El guion, escrito por el propio Carlos Marques-Marcet junto a Jules Nurrish, transita por esta aventura urbana sobre la amistad, el amor, la maternidad y los modos de vida, con claroscuros argumentales. Se dan secuencias donde la necesidad de naturalizar las acciones condiciona el resultado, que provoca el efecto contrario (las primeras interacciones entre los tres o las escenas donde Roger debe masturbarse para la donación); por otra parte, el director refleja de mejor forma sus capacidades y la dirección de actores en aquellos tramos en los que la ausencia de texto deja sitio para un diálogo de naturaleza sensorial, sutil manera de evitar los subrayados y las ya de por sí cargantes reivindicaciones generacionales. Momentos como el de Eva y Roger juntos en el piano, de gran sensibilidad y potente mensaje, o la secuencia donde Kat enseña a Roger cómo proceder para tirar los deshechos de la embarcación en la que viven, llena de armonía y costumbrismo sin ampulosidades narrativas, evitan que la película decaiga definitivamente, pues sus defectos la sitúan en una delgada línea roja casi constante.

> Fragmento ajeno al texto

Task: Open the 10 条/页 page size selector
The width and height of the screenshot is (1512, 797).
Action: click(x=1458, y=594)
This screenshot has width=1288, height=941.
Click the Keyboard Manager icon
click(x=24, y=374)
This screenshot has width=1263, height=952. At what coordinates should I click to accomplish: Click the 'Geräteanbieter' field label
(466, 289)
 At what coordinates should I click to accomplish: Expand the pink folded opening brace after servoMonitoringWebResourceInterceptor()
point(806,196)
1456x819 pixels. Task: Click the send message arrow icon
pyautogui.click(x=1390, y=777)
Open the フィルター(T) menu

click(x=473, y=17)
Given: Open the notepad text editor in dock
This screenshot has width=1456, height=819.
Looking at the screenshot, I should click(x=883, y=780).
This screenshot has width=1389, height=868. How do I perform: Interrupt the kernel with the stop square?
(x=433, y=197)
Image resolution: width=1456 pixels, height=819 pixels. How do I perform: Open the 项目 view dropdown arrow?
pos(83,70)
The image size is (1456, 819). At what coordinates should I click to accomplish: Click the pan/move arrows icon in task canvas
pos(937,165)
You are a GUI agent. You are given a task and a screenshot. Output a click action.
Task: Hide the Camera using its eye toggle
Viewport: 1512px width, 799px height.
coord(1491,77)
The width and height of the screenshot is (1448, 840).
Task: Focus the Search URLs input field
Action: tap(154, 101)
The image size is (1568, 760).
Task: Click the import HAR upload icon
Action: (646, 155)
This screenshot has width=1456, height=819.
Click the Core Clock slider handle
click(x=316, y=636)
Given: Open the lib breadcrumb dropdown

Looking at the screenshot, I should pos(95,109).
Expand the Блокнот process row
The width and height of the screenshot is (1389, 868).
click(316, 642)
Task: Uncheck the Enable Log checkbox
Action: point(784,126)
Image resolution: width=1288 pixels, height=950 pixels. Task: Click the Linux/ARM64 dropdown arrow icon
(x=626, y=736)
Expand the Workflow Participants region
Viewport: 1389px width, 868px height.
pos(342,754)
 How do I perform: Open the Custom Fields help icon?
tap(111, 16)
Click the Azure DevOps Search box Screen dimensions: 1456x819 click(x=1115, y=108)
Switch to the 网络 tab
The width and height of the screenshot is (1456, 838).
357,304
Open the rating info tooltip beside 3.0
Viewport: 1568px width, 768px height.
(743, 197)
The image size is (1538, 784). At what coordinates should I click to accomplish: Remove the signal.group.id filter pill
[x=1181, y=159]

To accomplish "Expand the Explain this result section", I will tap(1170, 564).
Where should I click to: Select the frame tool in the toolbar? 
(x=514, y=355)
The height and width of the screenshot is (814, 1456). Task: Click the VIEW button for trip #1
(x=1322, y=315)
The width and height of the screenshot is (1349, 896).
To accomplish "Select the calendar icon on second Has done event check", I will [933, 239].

Es posible que la preocupación del realizador por hacer confluir el género de la comedia social con el drama romántico hubiese requerido un planteamiento más aséptico en el que el tránsito entre géneros fuese menos brusco, permitiendo al espectador experimentar las emociones, que el film logra transmitir casi siempre, de una manera más subjetiva y personal. Tampoco ayudan sus casi dos horas, pues la autenticidad del relato juega en contra del tiempo y la transición por algunos lugares comunes se hace más evidente. Con todo y con esto, no sería justo desmerecer el trabajo de Carlos Marques-Marcet; éste reivindica su habilidad minimalista en ciertos pasajes de la película donde sabe recurrir a formas más suaves que, en cierta manera, equilibran un conjunto al que le es dificultoso mantener la vigencia y no hacer previsible su conclusión. Hay, por tanto, una intención inequívoca y muy positiva de hacer llegar un mensaje comprometido a través de este cine, aunque su pretendida frescura no debería ser sinónimo de un manual de lo habitual.
Lo mejor: Las escenas carentes de texto, que dan cabida a mensajes más sutiles y sensoriales.
Lo peor: Su aparente naturalidad esconde cierta moralina.